Excerpted records Start Marker
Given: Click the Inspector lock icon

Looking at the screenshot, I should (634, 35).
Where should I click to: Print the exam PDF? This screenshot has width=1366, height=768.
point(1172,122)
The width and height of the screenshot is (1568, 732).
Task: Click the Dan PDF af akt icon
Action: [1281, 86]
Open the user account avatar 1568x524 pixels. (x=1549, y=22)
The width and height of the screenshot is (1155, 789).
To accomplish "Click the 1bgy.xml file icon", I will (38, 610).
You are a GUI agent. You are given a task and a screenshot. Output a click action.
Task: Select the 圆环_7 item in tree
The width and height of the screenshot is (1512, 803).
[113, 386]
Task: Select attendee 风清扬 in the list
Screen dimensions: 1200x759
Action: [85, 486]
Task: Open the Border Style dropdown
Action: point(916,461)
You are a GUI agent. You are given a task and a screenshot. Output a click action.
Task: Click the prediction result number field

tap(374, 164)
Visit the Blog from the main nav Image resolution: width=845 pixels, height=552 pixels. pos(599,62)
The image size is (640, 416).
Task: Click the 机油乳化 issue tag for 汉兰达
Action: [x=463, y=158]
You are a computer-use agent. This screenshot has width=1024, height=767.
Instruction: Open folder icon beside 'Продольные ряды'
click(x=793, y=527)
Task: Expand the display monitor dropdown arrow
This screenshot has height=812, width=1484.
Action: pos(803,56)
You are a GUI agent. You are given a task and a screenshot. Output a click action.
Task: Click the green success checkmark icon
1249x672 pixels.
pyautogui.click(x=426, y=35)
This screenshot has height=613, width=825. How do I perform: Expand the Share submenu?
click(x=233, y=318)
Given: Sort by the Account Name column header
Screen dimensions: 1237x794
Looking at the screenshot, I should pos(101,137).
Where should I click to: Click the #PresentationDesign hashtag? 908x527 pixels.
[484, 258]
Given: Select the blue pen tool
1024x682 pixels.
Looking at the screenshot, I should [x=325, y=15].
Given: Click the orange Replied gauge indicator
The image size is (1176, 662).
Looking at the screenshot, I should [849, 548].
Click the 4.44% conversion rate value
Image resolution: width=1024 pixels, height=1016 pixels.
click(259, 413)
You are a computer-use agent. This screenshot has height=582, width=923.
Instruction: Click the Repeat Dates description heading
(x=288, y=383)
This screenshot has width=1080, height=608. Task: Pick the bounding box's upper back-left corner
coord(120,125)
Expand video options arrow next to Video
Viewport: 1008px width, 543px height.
Excerpted records End Marker
Requirement: Write out the whole listing above once more, exactly.

Written solution:
Given: Click the Inspector lock icon

Looking at the screenshot, I should (634, 35).
Where should I click to: Print the exam PDF? This screenshot has width=1366, height=768.
point(1172,122)
The width and height of the screenshot is (1568, 732).
Task: Click the Dan PDF af akt icon
Action: [1281, 86]
Open the user account avatar 1568x524 pixels. (x=1549, y=22)
The width and height of the screenshot is (1155, 789).
To accomplish "Click the 1bgy.xml file icon", I will (38, 610).
You are a GUI agent. You are given a task and a screenshot. Output a click action.
Task: Select the 圆环_7 item in tree
The width and height of the screenshot is (1512, 803).
[113, 386]
Task: Select attendee 风清扬 in the list
Screen dimensions: 1200x759
Action: [85, 486]
Task: Open the Border Style dropdown
Action: point(916,461)
You are a GUI agent. You are given a task and a screenshot. Output a click action.
Task: Click the prediction result number field

tap(374, 164)
Visit the Blog from the main nav Image resolution: width=845 pixels, height=552 pixels. pos(599,62)
The image size is (640, 416).
Task: Click the 机油乳化 issue tag for 汉兰达
Action: [x=463, y=158]
You are a computer-use agent. This screenshot has width=1024, height=767.
Instruction: Open folder icon beside 'Продольные ряды'
click(x=793, y=527)
Task: Expand the display monitor dropdown arrow
This screenshot has height=812, width=1484.
Action: pos(803,56)
You are a GUI agent. You are given a task and a screenshot. Output a click action.
Task: Click the green success checkmark icon
1249x672 pixels.
pyautogui.click(x=426, y=35)
This screenshot has height=613, width=825. How do I perform: Expand the Share submenu?
click(x=233, y=318)
Given: Sort by the Account Name column header
Screen dimensions: 1237x794
Looking at the screenshot, I should pos(101,137).
Where should I click to: Click the #PresentationDesign hashtag? 908x527 pixels.
[484, 258]
Given: Select the blue pen tool
1024x682 pixels.
Looking at the screenshot, I should [x=325, y=15].
Given: Click the orange Replied gauge indicator
The image size is (1176, 662).
Looking at the screenshot, I should [849, 548].
Click the 4.44% conversion rate value
Image resolution: width=1024 pixels, height=1016 pixels.
click(259, 413)
You are a computer-use agent. This screenshot has height=582, width=923.
Instruction: Click the Repeat Dates description heading
(x=288, y=383)
This screenshot has width=1080, height=608. Task: Pick the bounding box's upper back-left corner
coord(120,125)
Expand video options arrow next to Video
Viewport: 1008px width, 543px height.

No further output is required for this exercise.